There are painters, conceptual artists, a photographer, a ceramicist. They’re represented by some of South Africa’s most important galleries, among them Brundyn+, Erdmann Contemporary, Stellenbosch Modern and Contemporary Art Gallery (SMAC), Stevenson and Whatiftheworld. Most of them are established; all of them are respected and collected, right now. Each makes an individual statement, and belongs within the current debates around art and the context it comes from. For the most part, readers of this book who are art lovers will recognise the names and be aware of their work.

This was not an easy book to put together.
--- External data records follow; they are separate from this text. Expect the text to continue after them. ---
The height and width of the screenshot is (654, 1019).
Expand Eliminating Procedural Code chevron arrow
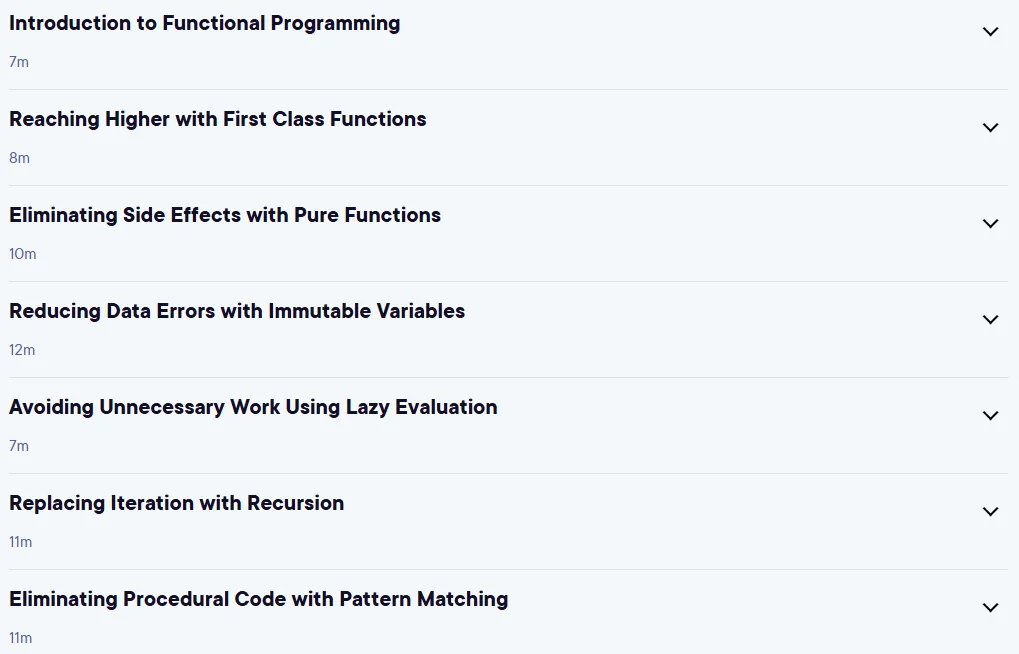click(990, 608)
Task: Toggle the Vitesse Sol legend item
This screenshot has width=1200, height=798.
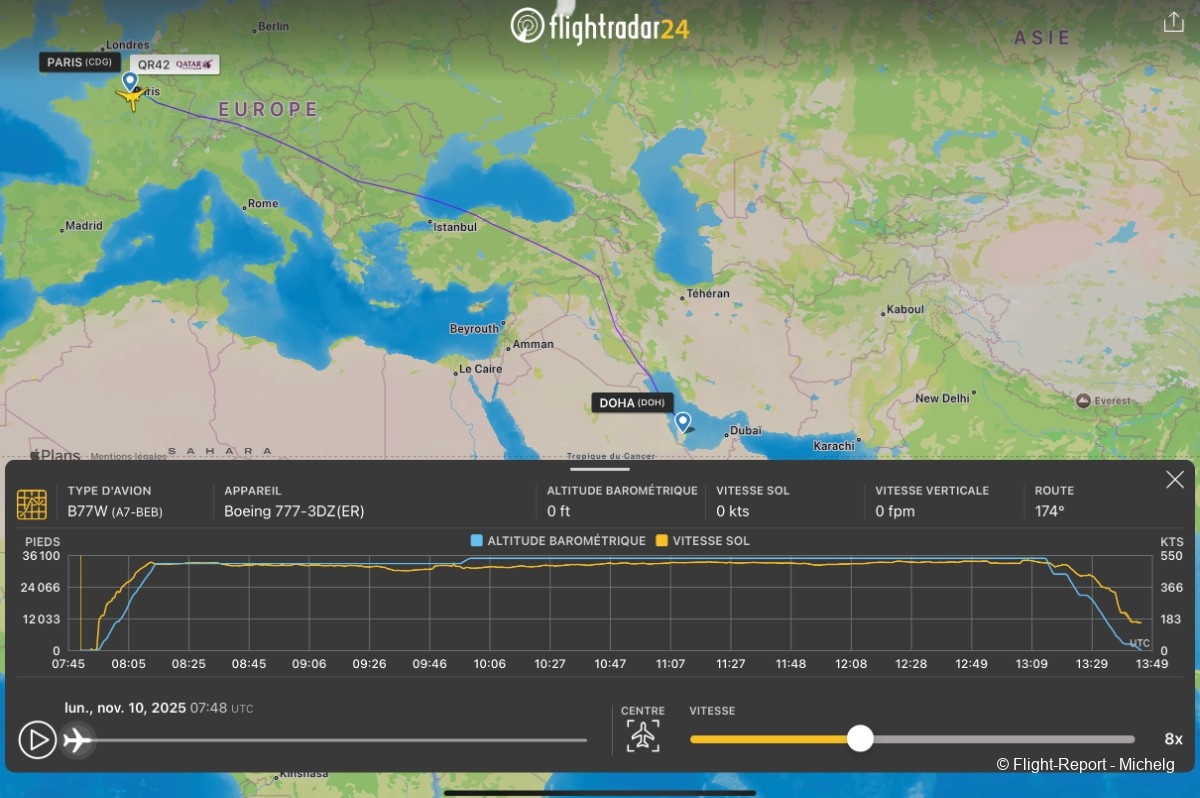Action: [x=702, y=541]
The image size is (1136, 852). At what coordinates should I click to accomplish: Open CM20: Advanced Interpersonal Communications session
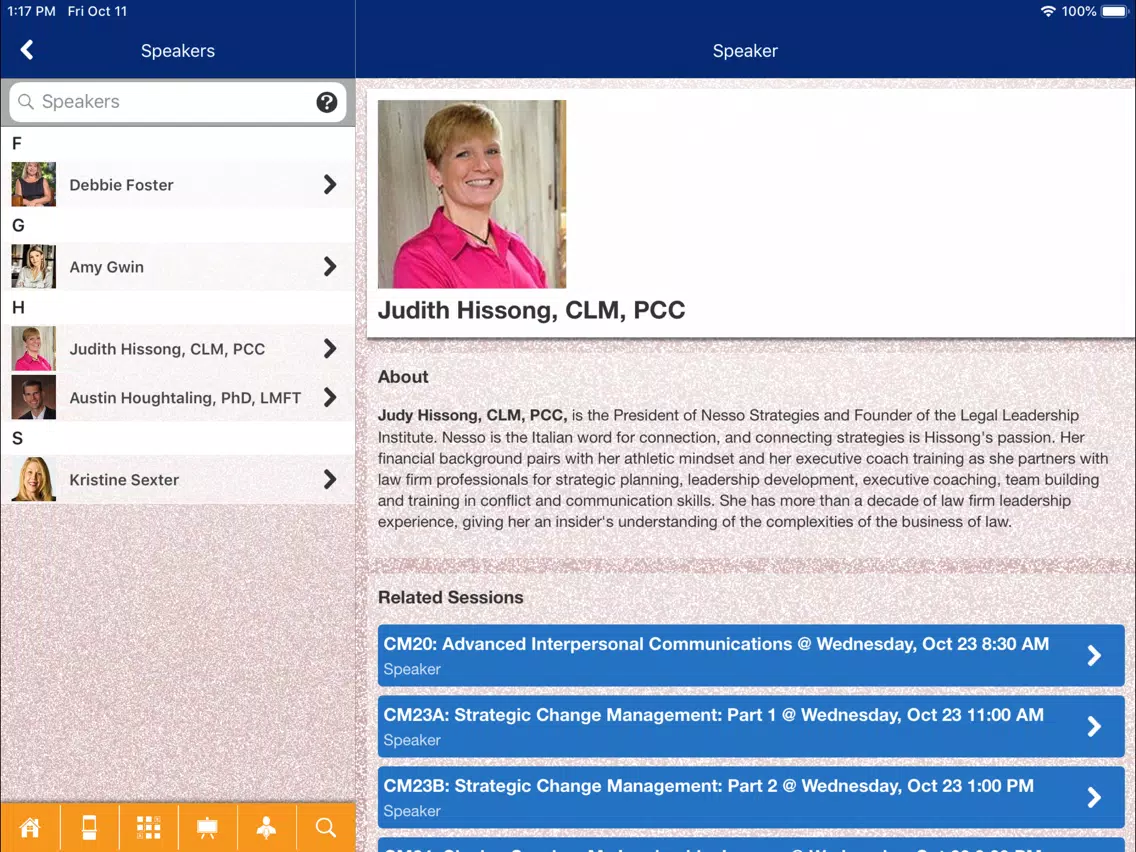[751, 656]
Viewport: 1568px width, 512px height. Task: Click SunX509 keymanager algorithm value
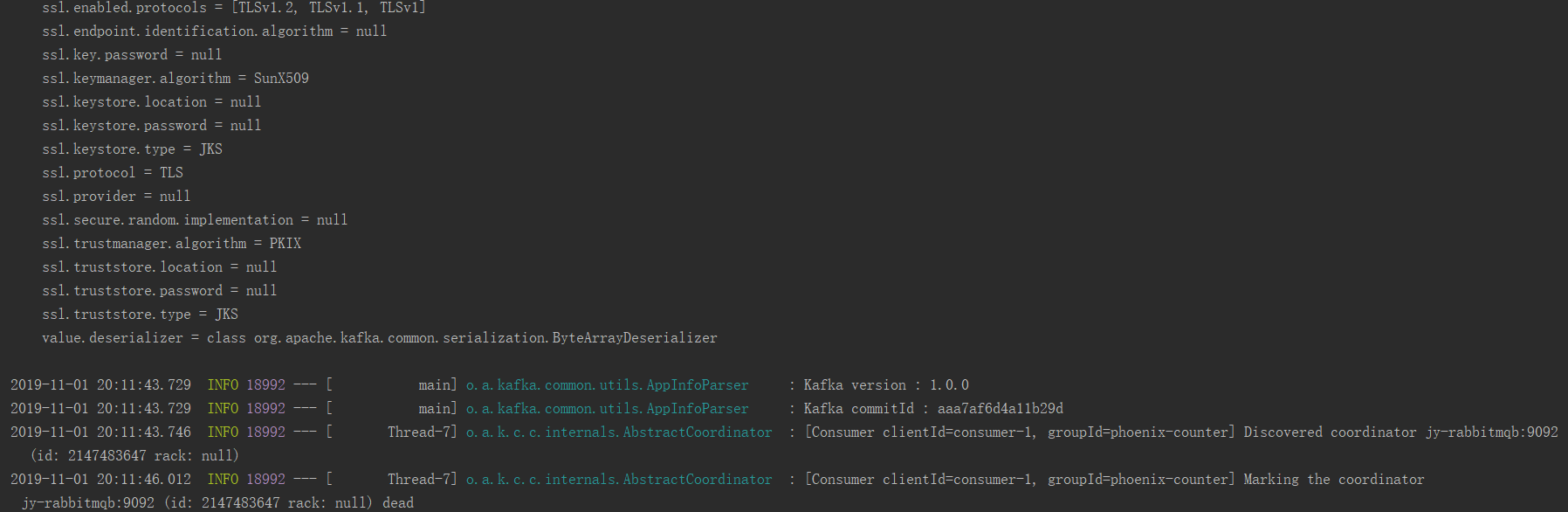[281, 79]
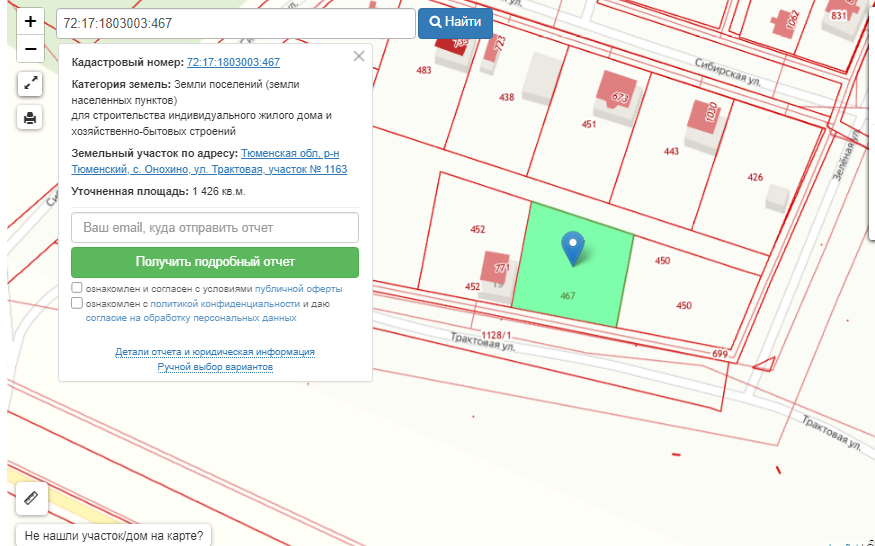Print the map using printer icon
This screenshot has height=546, width=875.
tap(30, 118)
People who’d agreed to be in at first, were subsequently unavailable, causing my cast list to vary wildly from one week to the next. Then, just when I thought I’d struck a balance between so-called ‘struggle artists’ and those not making art for the revolution, it all came unstuck. As a reader, you may have your own view on the checks and balances underpinning this book. If you do, tell me about them, but be gentle. This book is not art discourse; it’s not a mirror of the country’s art scene. What it does offer up, though, is an insight into the relationship between making art and the daily life of an artist in their domestic space.

I’d love to see how these people live,’ João Ferreira told me, suggesting a whole raft of other artists for inclusion. A gallerist and dealer who’s had relationships over many years with a variety of artists, Ferreira believes that artists generally, although not always, value their privacy and prefer to stay out of the limelight when they’re not exhibiting or doing media interviews. There are exceptions, of course, Willem Boshoff and Beezy Bailey among them. Beezy’s home is always open and he enjoys the conversation around his art and his home life, integrating sociability, family life and the making of art into the same inclusive process. In its day-today arrangements, his lifestyle brings to mind Picasso who, when living in the south of France, was very accessible. Willem Boshoff offers a highly visible entrée into his life as mentor, guru and accessible Big Druid in a manner that seamlessly brings together art personae and the artist as ironic seer and social prophet. Not only does he let others into his workshop, he leads walks around urban streets in search of the overlooked genius loci.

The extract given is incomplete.